ALLAIN, JEAN-BAPTISTE, prêtre catholique et missionnaire, né le 26 octobre 1739 à Granville, France, fils de Pierre Allain, menuisier, et de Jeanne De Lille ; décédé le 19 juin 1812 à Québec.

Après ses études chez les spiritains, Jean-Baptiste Allain est ordonné prêtre le 24 septembre 1763, puis œuvre dans l’évêché de Coutances, en France. En 1786, il reçoit de bonne grâce son obédience de missionnaire pour les îles Saint-Pierre et Miquelon où il se rend cette année-là. Le 10 octobre de l’année suivante, il sollicite un brevet de vice-préfet apostolique qu’il obtiendra par la suite. En 1792, au moment où les soubresauts de la Révolution française atteignent ces îles éloignées, Allain refuse de prêter serment à la nouvelle Constitution civile du clergé, tout comme son jeune collègue, François Lejamtel*, également originaire du diocèse de Coutances. En août, les deux prêtres regroupent quelques dizaines de familles acadiennes réfugiées dans ces petites îles et prennent la fuite dans des barges de pêche, puis trouvent refuge aux îles de la Madeleine. On peut donc les considérer comme les premiers prêtres français à avoir fui la Révolution pour trouver asile au Canada.

La première préoccupation des deux prêtres consiste à chercher un navire pour se rendre auprès de l’évêque de Québec, Mgr Hubert*, afin qu’il les prenne sous sa protection. Ce voyage s’avérant impossible, faute d’avoir pu trouver un bateau, ils s’en remettent, l’automne venu, au père James Jones de Halifax, bien heureux de l’arrivée de nouveaux prêtres dans la région du golfe du Saint-Laurent, où les catholiques, quoique peu nombreux, sont fort dispersés. Jones confie à Allain la mission des îles de la Madeleine avec desserte des Acadiens de Chéticamp, sur la côte ouest de l’île du Cap-Breton. Allain avait lui-même sollicité la mission des îles ; il avait même pris des arrangements avec une vingtaine de familles madelinotes. De son côté, Lejamtel se voit confier les missions d’Arichat, dans l’île du Cap-Breton, et de Tracadie, en Nouvelle-Écosse. Les autorités britanniques, estimant que ces prêtres français sont plus aptes que les missionnaires catholiques irlandais à diriger les Acadiens, leur permettent de s’installer, après leur avoir fait prêter le serment d’allégeance à la couronne britannique.

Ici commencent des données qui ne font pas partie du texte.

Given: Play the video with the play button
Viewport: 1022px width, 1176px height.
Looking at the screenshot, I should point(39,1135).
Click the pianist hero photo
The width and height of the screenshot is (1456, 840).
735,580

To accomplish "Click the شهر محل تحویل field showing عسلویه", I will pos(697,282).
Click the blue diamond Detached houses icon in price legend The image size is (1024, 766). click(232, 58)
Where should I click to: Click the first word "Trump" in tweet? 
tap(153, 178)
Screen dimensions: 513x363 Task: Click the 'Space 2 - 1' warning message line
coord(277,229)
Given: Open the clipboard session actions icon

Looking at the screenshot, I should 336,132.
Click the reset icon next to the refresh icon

À l’été de 1793, Allain se rend à Québec pour quérir des ordonnances et divers objets nécessaires à l’activité pastorale des deux prêtres. De retour aux îles de la Madeleine, à Havre-Aubert, où il a établi sa résidence, il travaille à organiser sa petite mission. Il s’occupe de l’élection d’un premier conseil de fabrique et de la construction d’une chapelle et d’un presbytère. En juin 1794, il reçoit de Mgr Hubert des pouvoirs pastoraux supplémentaires. À quelques reprises au cours de l’été, il se rendra à Chéticamp et aussi à Magré (Margaree). Il en profite alors pour visiter son compagnon Lejamtel à Arichat.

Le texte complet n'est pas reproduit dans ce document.